Friday, December 31, 2010

coming soon...

...the things I'm grateful for...

Monday, December 27, 2010

no room

Church people talk about the distractions of the season, frequently, when speaking formally of Advent. "Jesus is the reason for the season!" says the letter-board in front of LoveLines, a phone counseling and prayer room in a tiny strip mall off Central Avenue. Yep, all news of Santa's present whereabouts to the contrary. (And I realize I'm posting this after the fact. Been avoiding the subject up til now, oh well, tra la.) Yes, the shopping and the school vacations and the many inches of snow to be shoveled and the Snow Emergency parking rules and the exchange of gifts at the office, the meals to plan and cards to send and tickets to be bought... all of this seems downright obligatory and leaves little room for dialogue about the birth of Christ. I could instruct my young son on the meaning of Christmas, or debate the Virgin Birth with a Presbyterian friend of mine; I could pray more, consider the meaning of loving sacrifice, consider repentance.

Pixel coordinate grounding data:
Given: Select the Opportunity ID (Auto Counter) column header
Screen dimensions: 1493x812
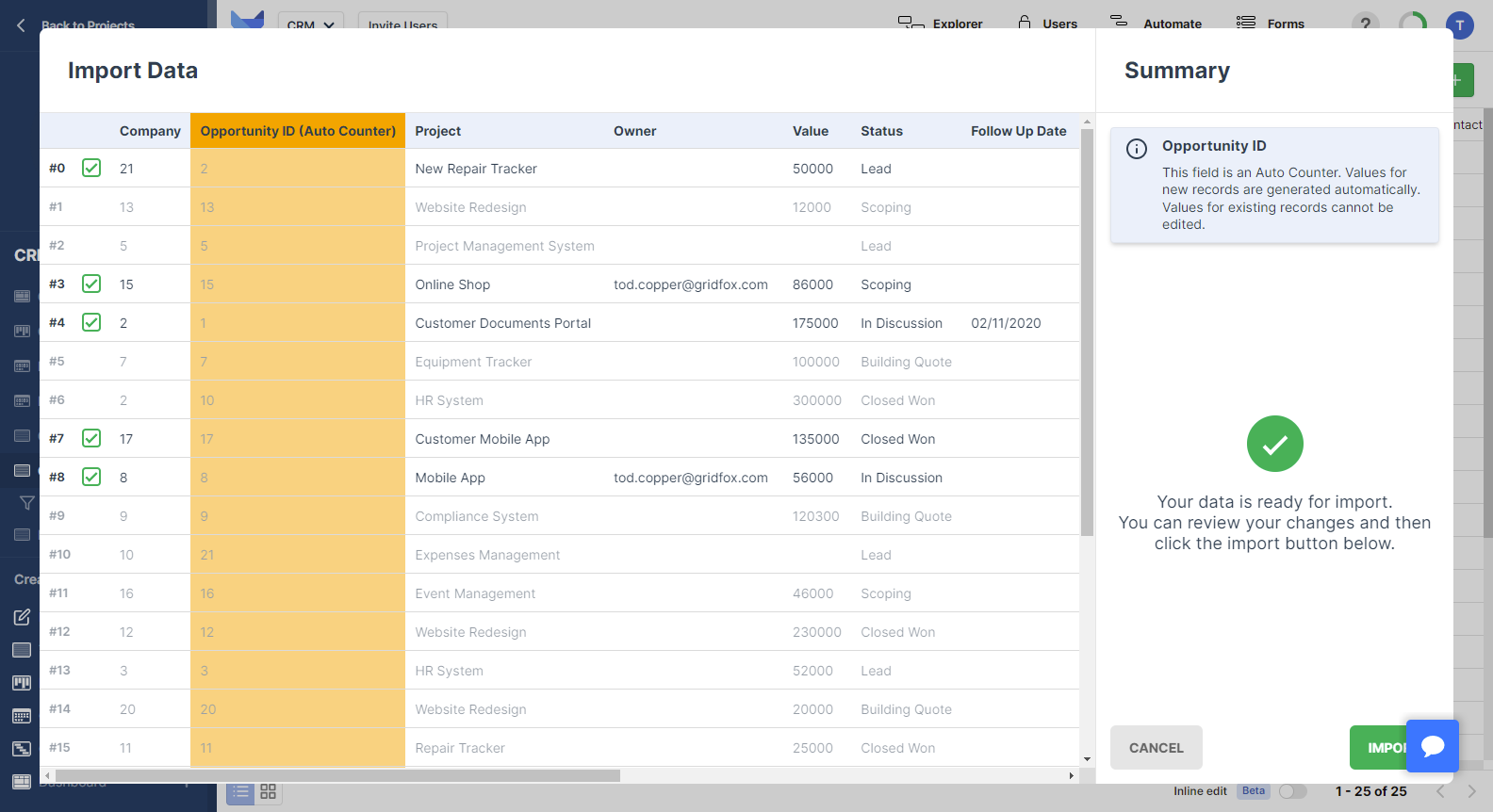Looking at the screenshot, I should pos(298,131).
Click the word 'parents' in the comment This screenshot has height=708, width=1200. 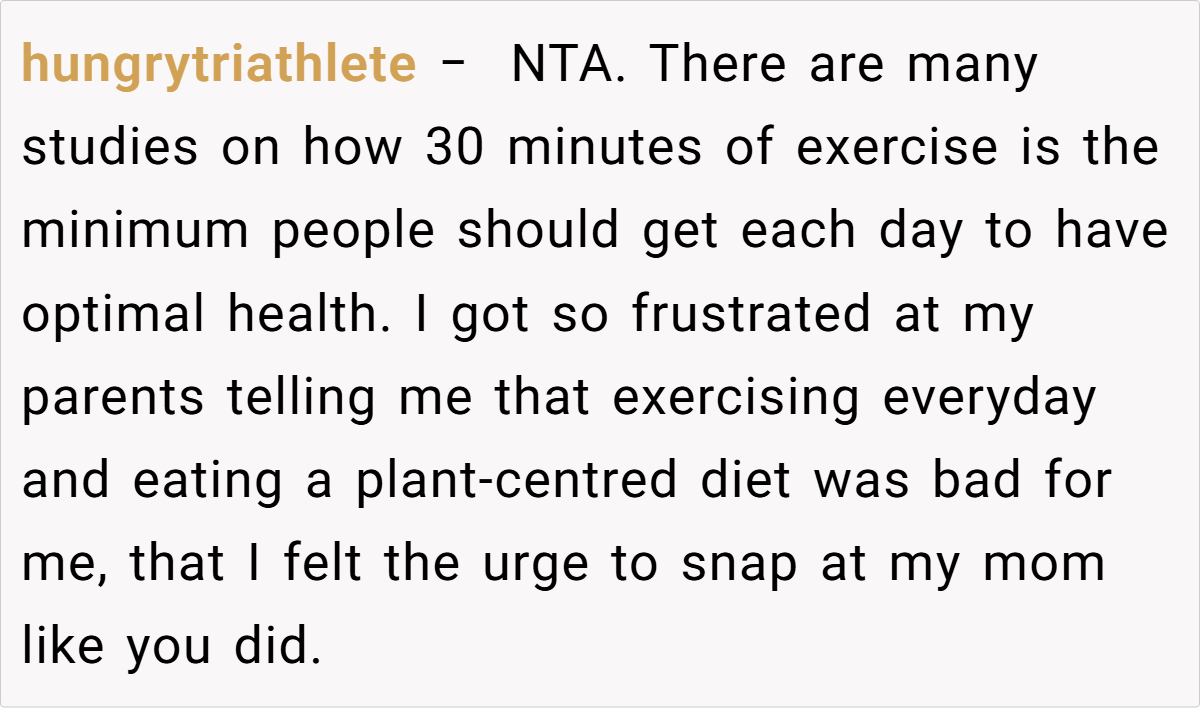click(x=114, y=398)
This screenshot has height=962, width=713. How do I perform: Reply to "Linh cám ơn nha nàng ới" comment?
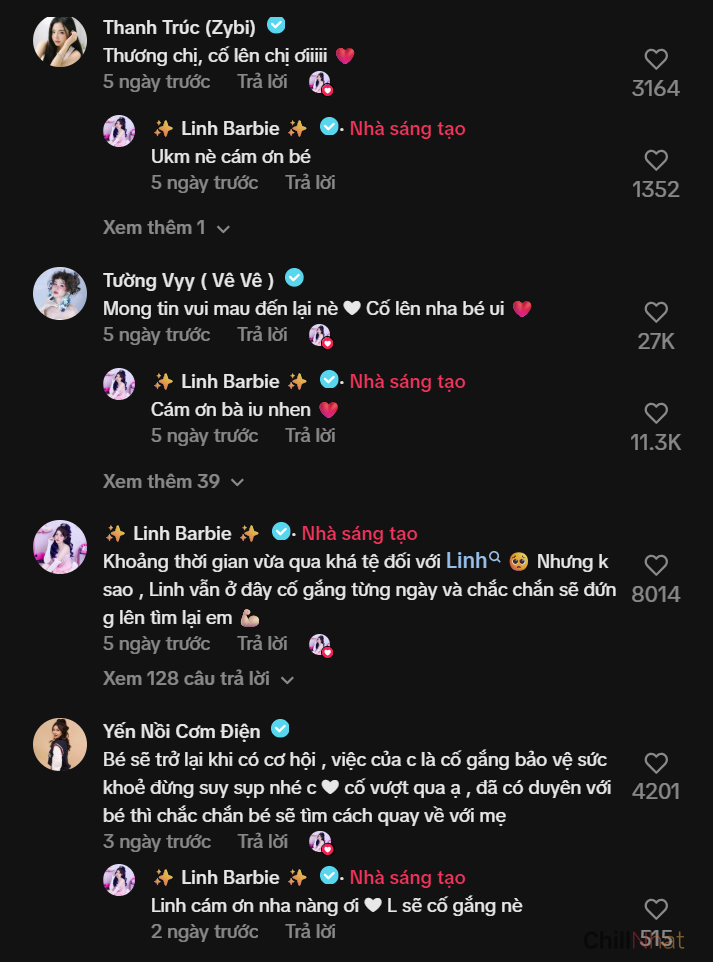click(x=310, y=931)

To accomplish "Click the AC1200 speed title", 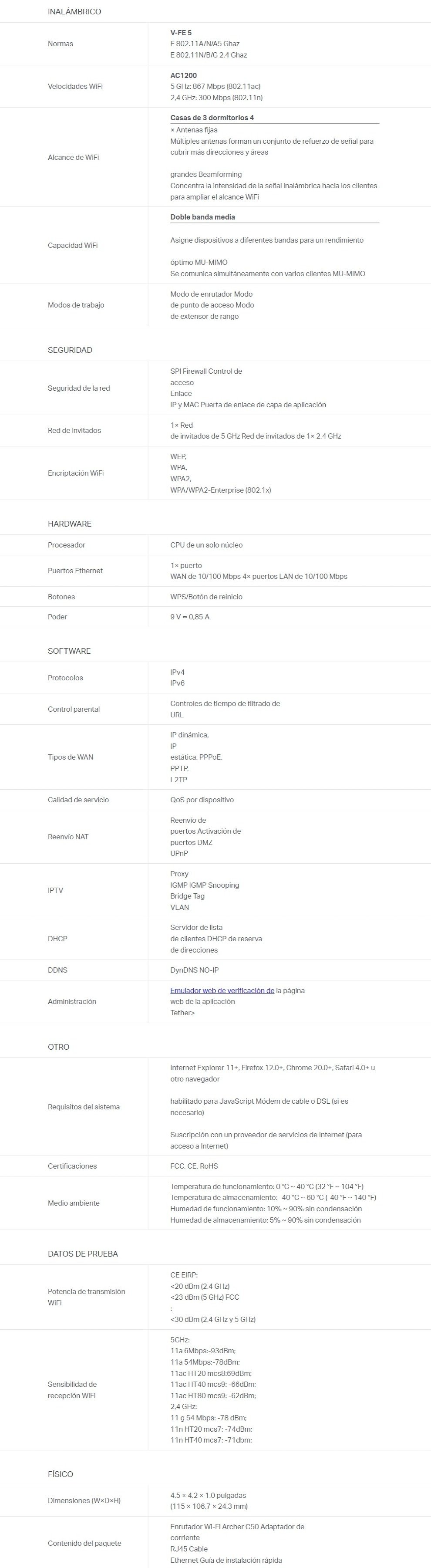I will coord(183,75).
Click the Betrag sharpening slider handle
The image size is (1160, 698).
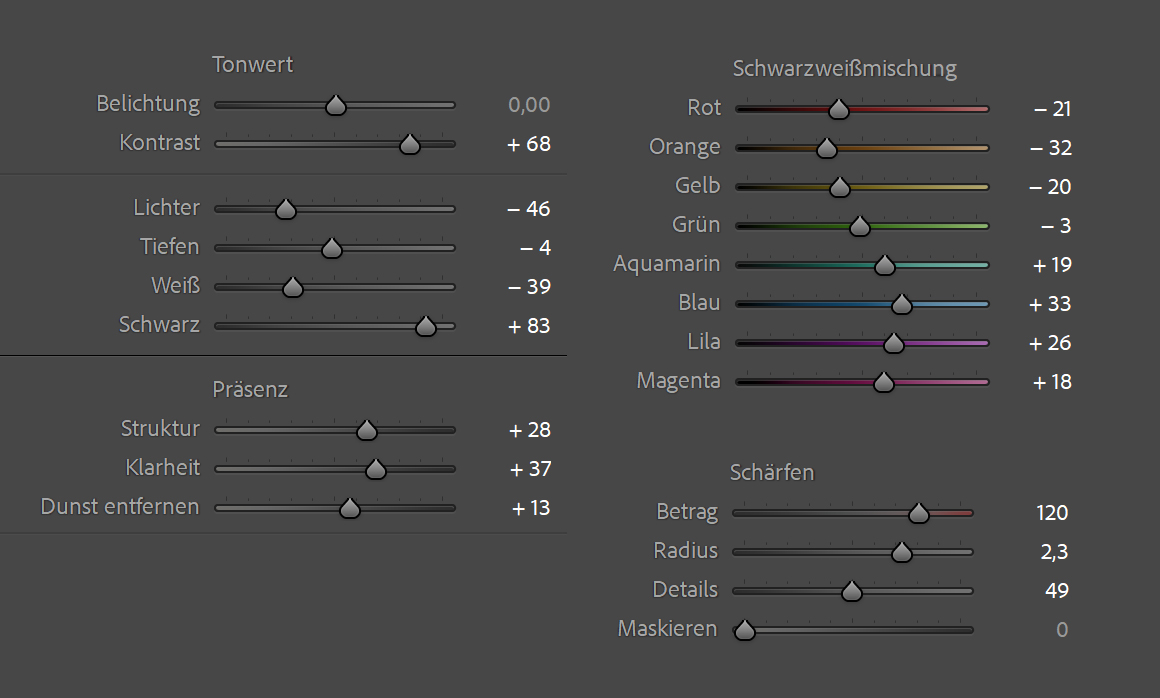pyautogui.click(x=918, y=513)
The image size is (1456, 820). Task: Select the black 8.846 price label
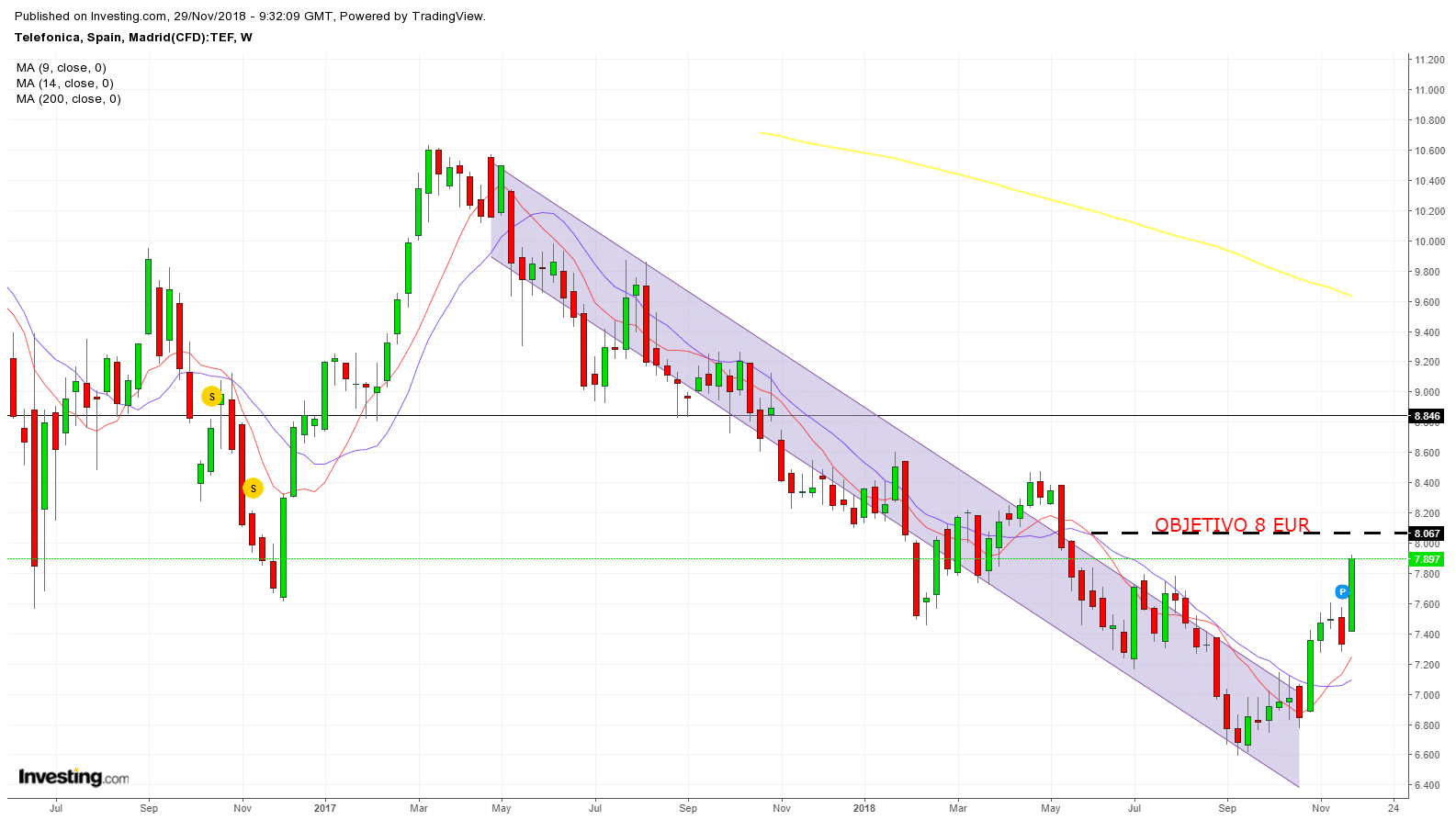tap(1427, 417)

WORK ORDER 1 >> Translate this sentence from the Advent blog post into Spanish: "I could instruct my young son on the meaning of Christmas, or debate the Virgin Birth with a Presbyterian friend of mine; I could pray more, consider the meaning of loving sacrifice, consider repentance."
WORK ORDER 2 >> According to the Advent blog post, where is LoveLines located?
WORK ORDER 3 >> Write the next few sentences of the Advent blog post, picking up right after its final sentence.

TASK ANSWER 1 >> Podría enseñarle a mi hijo pequeño el significado de la Navidad, o debatir sobre el nacimiento virginal con un amigo mío presbiteriano; podría rezar más, reflexionar sobre el significado del sacrificio amoroso, reflexionar sobre el arrepentimiento.

TASK ANSWER 2 >> In a tiny strip mall off Central Avenue.

TASK ANSWER 3 >>
At the same time, the constant warnings against "distraction" grate on my nerves a tad. I'm a church professional, and while it's not all-Jesus All the Time around the office, we certainly don't forget why we're there most days. A pastor friend of mine was overheard saying, half-jokingly, "I'm getting sick of hearing about Jesus. I wish he'd just buzz off for a while." Another pastor remarked, "Christ the Savior is born. Now, let's all get some sleep." The work of getting people focused on Christ is ALL ABOUT distractions, millions of them, sermon writing down to the wire and the phone calls and emails pertaining to nothing so vast as the Christ but all with tremendous bureaucratic pull, "the tyranny of the urgent." We in the church office find ourselves thinking, most of the time, about "the show." Two services on Christmas Eve and another the following Sunday, the Music Director on vacation that Sunday, two bulletins to proof and print, a shipment of poinsettias for the altar, guest musicians, etc etc.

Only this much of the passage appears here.